Le tournant des années 30
Dans les années 1930, les gares caennaises connaissent de profonds bouleversements. La gare de l’Etat (le réseau de la compagnie des chemins de fer de l’Ouest ayant été rattaché à celui de l’administration de l’Etat en 1908) est entièrement restructurée par Henri Pacon. Les halles métalliques disparaissent, remplacées par les toits de quais que l’on connait aujourd’hui. Le souterrain est creusé sous les voies pour plus de sécurité. Le bâtiment voyageurs est profondément modifié. Une grande verrière de style art déco éclaire le nouveau hall de 12 m de haut. A l’extrémité de chaque aile, des bas-reliefs allégoriques sont installés sur les façades dont la décoration est simplifiée.

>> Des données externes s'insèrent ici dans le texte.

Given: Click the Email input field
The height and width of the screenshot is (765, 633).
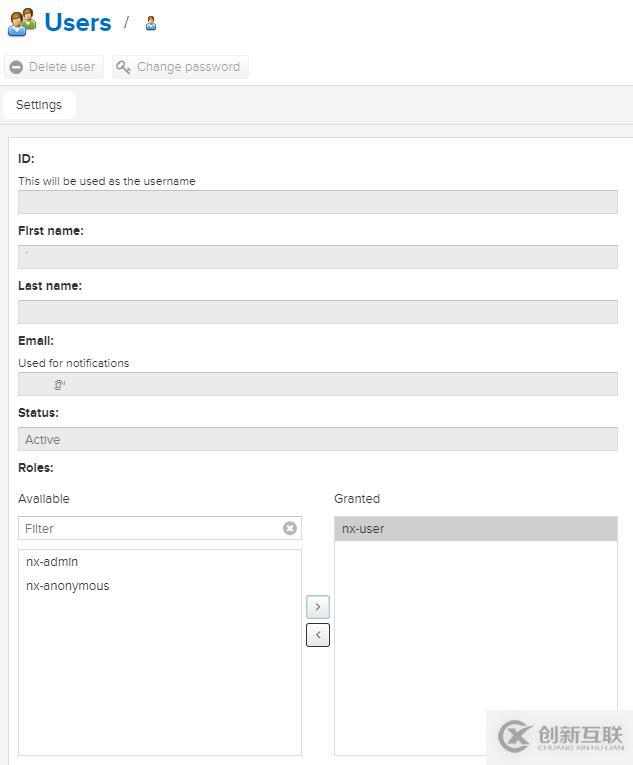Looking at the screenshot, I should [317, 384].
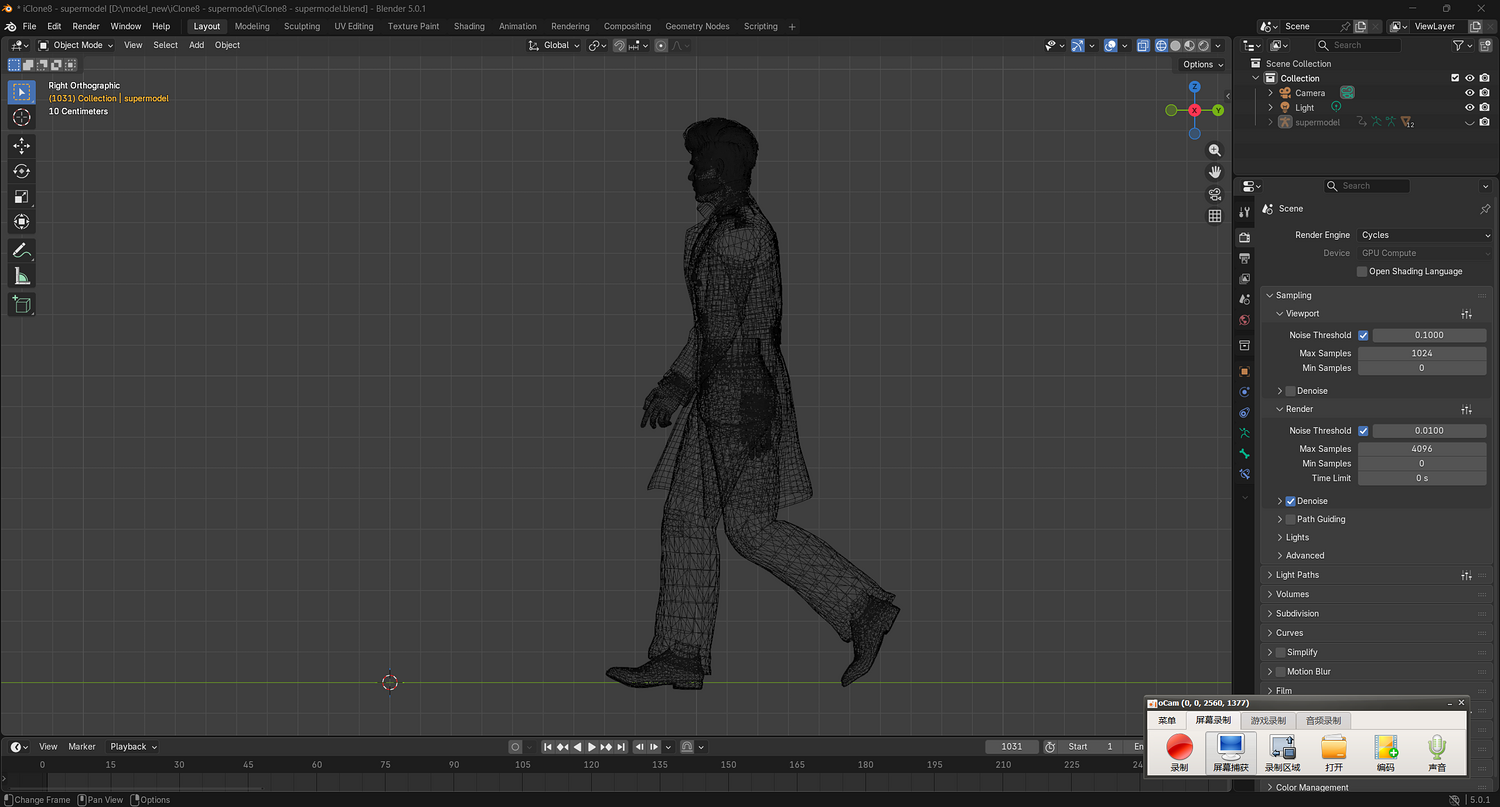Toggle camera view icon in viewport
The width and height of the screenshot is (1500, 807).
click(1215, 194)
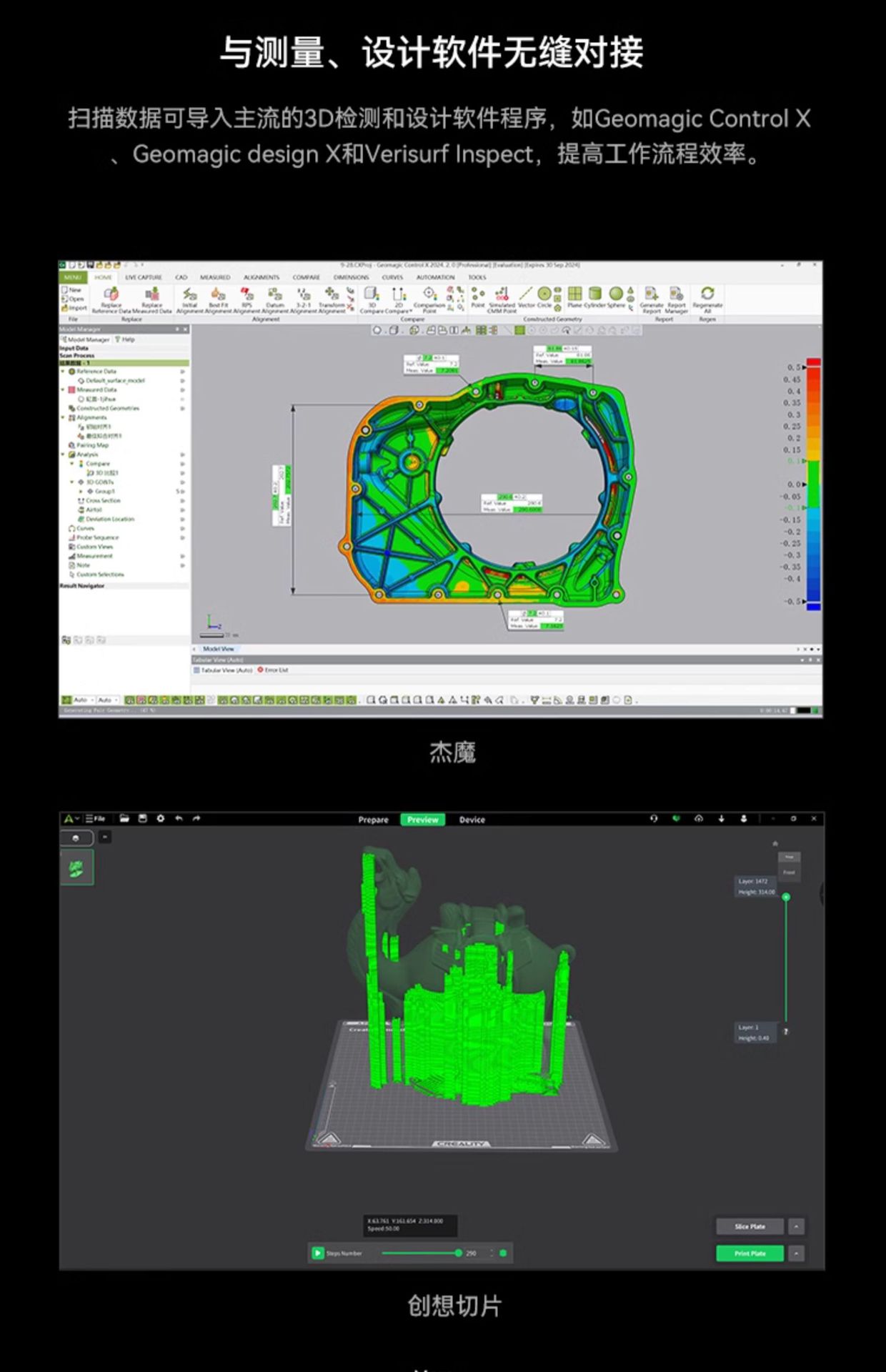Click the open folder icon in slicer
Screen dimensions: 886x1372
124,819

Gare de Caen dans les années 30, avenue de la Gare
Nouveau dépôt de la gare, années 30
Au nord de la ville, la gare Saint-Martin est quasiment abandonnée au profit d’une nouvelle gare aménagée sur la route de Creully. Cette nouvelle gare, constituée d’un simple quai, permet aux trains en provenance ou en direction de Paris d’éviter de rebrousser. Lors de la création de la SNCF, de nombreuses lignes sont fermées au trafic voyageurs. C’est le cas de la ligne de Dozulé ou de Vire. Le mouvement s’amplifie après la Seconde Guerre mondiale. Le trafic cesse vers Courseulles en 1954 et vers Flers en 1970. Le trafic marchandises se raréfie également et les lignes secondaires disparaissent les unes après les autres. Restent dans la ville quelques vestiges épars, tel que la gare Saint-Martin, la promenade Napoléon, aménagée sur la plateforme du raccordement de ligne de Caen à la mer, ou le pont de la ligne de Dozulé au dessus de la rue du Marais.